In this case, Santa Monica and its City Clerk argue that the only court to address the merits of the constitutional challenges to the Initiative deemed those challenges well-founded. That assertion is incorrect. The Vista decision has been vacated and does not legally exist even as an unreported, non-binding trial court decision. It was effectively reversed by the Court of Appeal days after it issued.

In May 2001, Santa Monica City Attorney, Marsha Jones Moutrie, circulated a memorandum to the Santa Monica Mayor and City Council describing the background and purpose of the Initiative, her concerns about its constitutional validity, and the failed attempts to definitively adjudicate the Initiative's constitutionality. The City Attorney reiterated her belief that the Initiative was unconstitutional, and noted she had advised the City Clerk not to implement the Initiative until its constitutionality was resolved. Relying on the premise that it was "[f]aced with an initiative measure which has passed but been declared unconstitutional elsewhere," the City Attorney opined that Santa Monica "could: (1) refuse to implement the measure ... based upon the fact that a court has declared it unconstitutional; (2) implement the measure, ignoring the court decision, and thereby risk violating civil rights; (3) take no action on the measure and wait to be sued; or (4) initiate a lawsuit with the intention of obtaining a final appellate decision on the issue of constitutionality which would clarify the City's obligations." The City Attorney recommended filing a lawsuit challenging the constitutionality of the Initiative.

In a status report prepared for a City Council meeting two weeks later, City Clerk Maria Stewart informed members that, based primarily on the City Attorney's advice, she was refusing to enforce the Initiative until its constitutionality was determined.

In June 2001, Santa Monica filed an action for declaratory relief and a petition for writ of mandate against its City Clerk. The complaint alleges the existence of an actual controversy between Santa Monica and the Clerk, acting in her official capacity as the official responsible for the implementation of the Initiative's provisions, regarding their respective rights and responsibilities. It alleges the Clerk claims the Initiative is unconstitutional and facially invalid, and refuses to implement it. The complaint seeks a judicial declaration as to whether the Initiative "is or is not unconstitutional or otherwise illegal and unenforceable."

In July 2001, Santa Monica resident Douglas Heller, the official proponent of the Initiative in that city, and the Initiative's sponsor, the Foundation for Taxpayer and Consumer Rights (collectively FTCR), notified the trial court and counsel of their intent to intervene in the litigation solely for "the purpose of seeking its dismissal as a collusive, non-justiciable action, and as a misuse of taxpayer funds for private purposes." The court granted FTCR's request to intervene and permitted Pasadena and Claremont to participate in the action as amici curiae. Over FTCR's objection, the court scheduled a hearing and simultaneous briefing on FTCR's motion to dismiss and on the merits of Santa Monica's summary judgment motion which addressed the legality of the Initiative.

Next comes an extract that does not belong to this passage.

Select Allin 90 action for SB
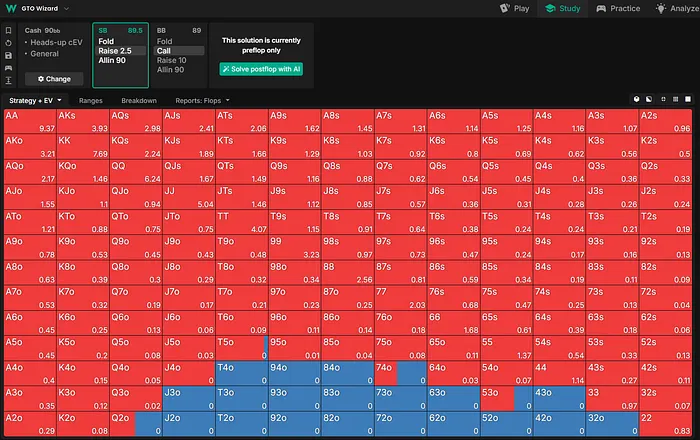Viewport: 700px width, 440px height. [x=112, y=59]
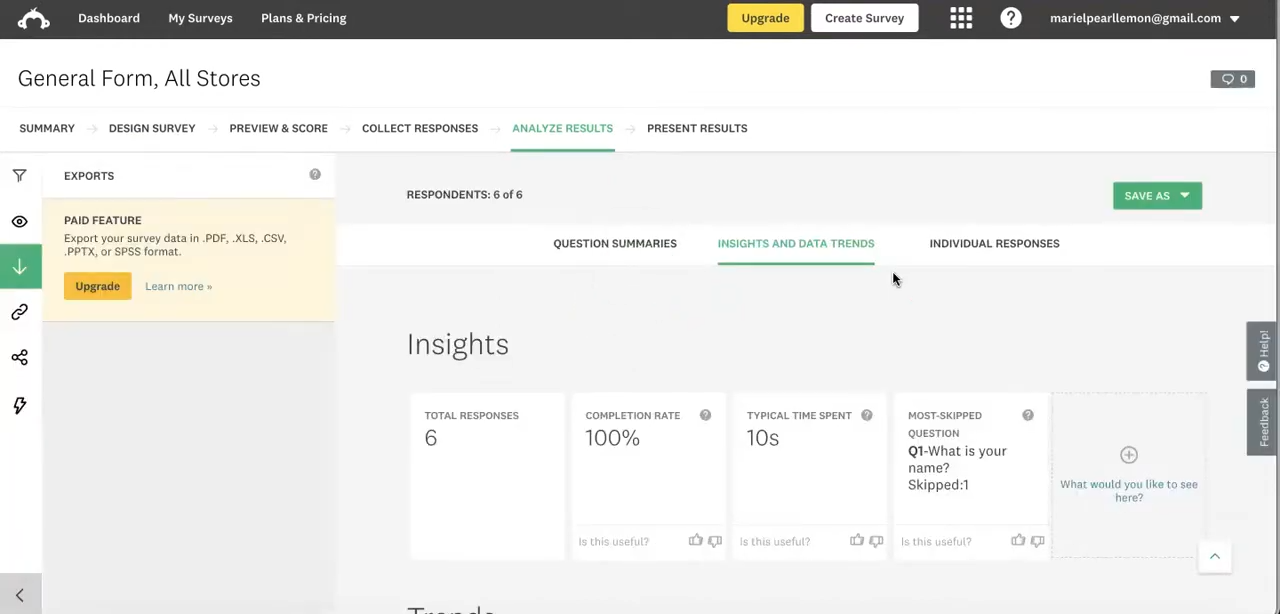Open the shared data link sidebar icon

[20, 312]
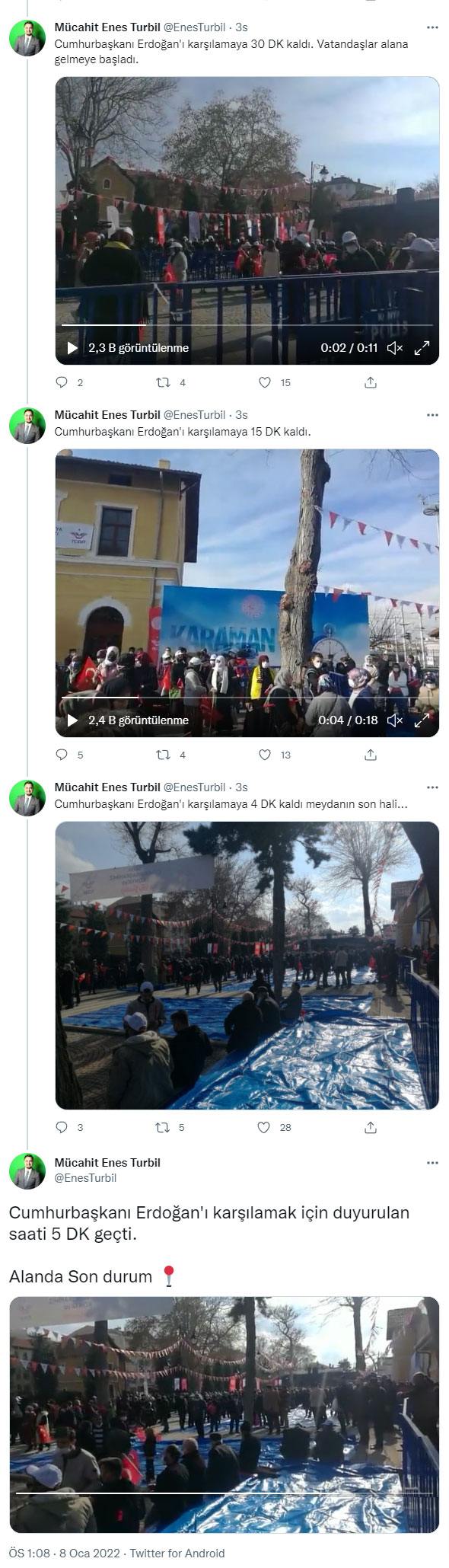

A hearing on FTCR's motion to dismiss and the parties' dispositive motions was conducted in January 2002. In March 2002, the trial court issued an order dismissing the entire action as a non-justiciable controversy. Santa Monica's motion for summary judgment was dismissed as moot. Judgment was entered in May 2002, from which Santa Monica appealed.


THE PASADENA LITIGATION:

1. FTCR's anti-SLAPP motion.

In March 2001, over 60% of Pasadena voters approved the Initiative, known as the City of Pasadena Taxpayer Protection Amendment of 2000, making it part of the city's Charter (Article XVII, §§ 1701-1708). City officials, including City Clerk Jane Rodriguez and Mayor William Bogaard, who had aggressively campaigned against the Initiative, were as displeased with the vote as their peers in Santa Monica, but chose to take a different approach. For over a year, the City of Pasadena, Rodriguez and Bogaard (collectively Pasadena) refused to perform the ministerial duties required by Government Code section 34460 (section 34460) to authenticate, certify and file copies of the Initiative with the Secretary of State, Los Angeles County Recorder, and the city's archives. Those acts were the necessary final steps before the charter amendment could officially take effect. (Gov.Code, § 34459.)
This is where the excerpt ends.